The Winding Road to a Recovery Home

This Bulletin is brought to you by AHLA’s Behavioral Health Practice Group.
  • May 23, 2024
  • Kirti Vaidya Reddy , Quarles & Brady LLP

Without stable housing, recovery for substance use disorder is nearly impossible. “Recovery housing” (or more commonly referred to as a “sober home” or a “sober living residence”) is a broad term that describes a safe, supportive, and substance-free living environment, particularly for individuals transitioning from a formal treatment program to independent living.
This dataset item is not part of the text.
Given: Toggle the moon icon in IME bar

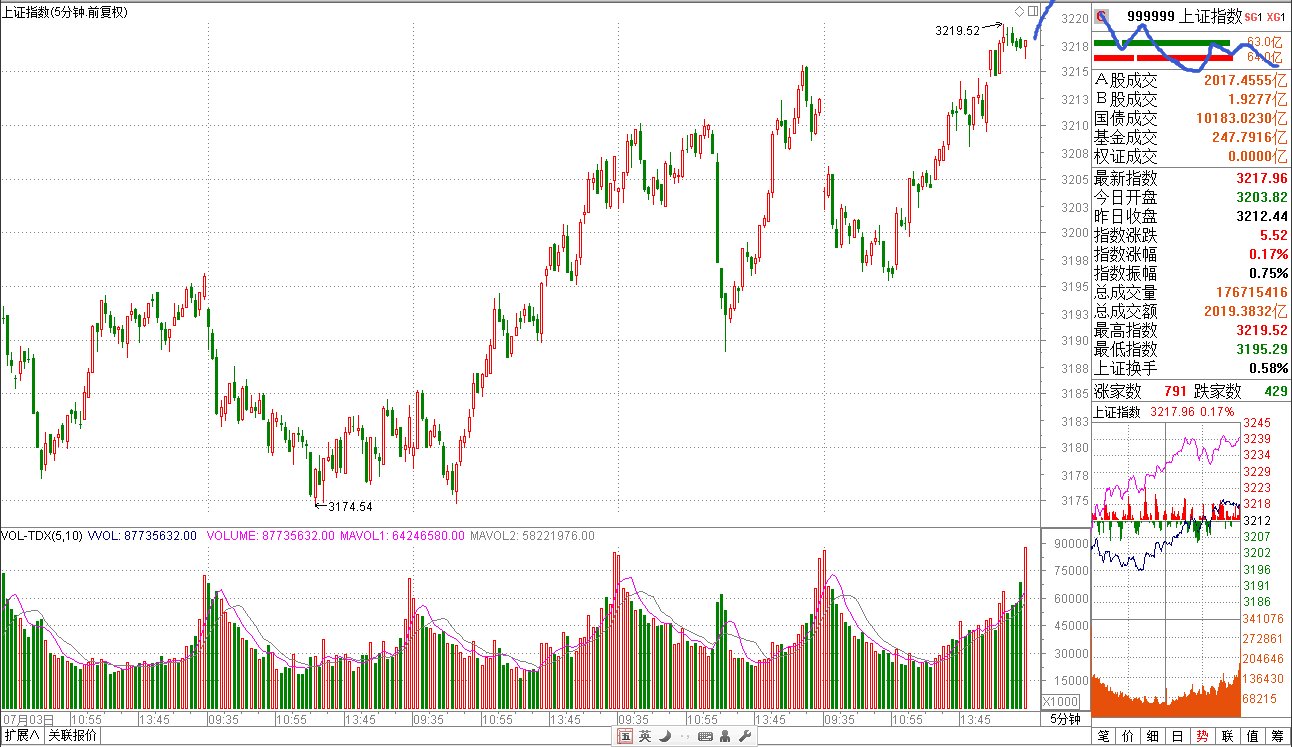Looking at the screenshot, I should tap(663, 737).
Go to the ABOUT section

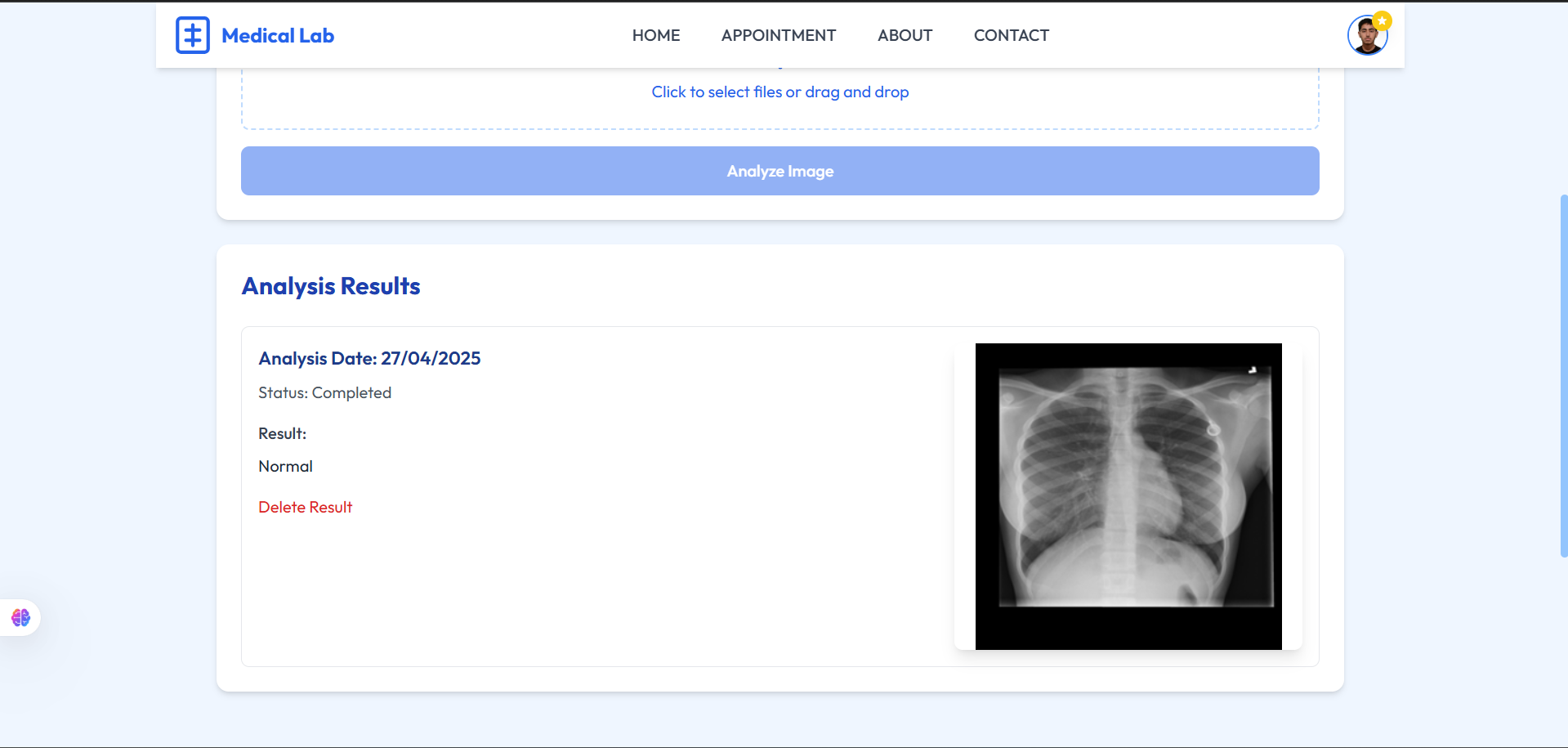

Recovery homes may have rules, curfews, or encourage therapy, but they also allow residents substantial independence. Studies have confirmed that such communal housing has significant positive effects such as decreased substance use, reduced likelihood of return to use, lower rates of incarceration, increased employment, and improved family relationships. However, insurance payers do not reimburse for a recovering behavioral health patient’s stay in a recovery home because it is not considered medically necessary for treatment, essentially ignoring a vital component in the recovery process. While recovery housing remains a non-reimbursable service, increased attention is being given to the issue following recent legislation—the Consolidated Appropriations Act, 2023—which requires that best practices for recovery housing be made publicly available and published on the Substance Abuse and Mental Health Services Administration’s (SAMHSA’s) website. The Act provides the industry with unified standards for recovery housing, and therefore, it is a significant step towards recovery housing becoming a reimbursable service by health care payers.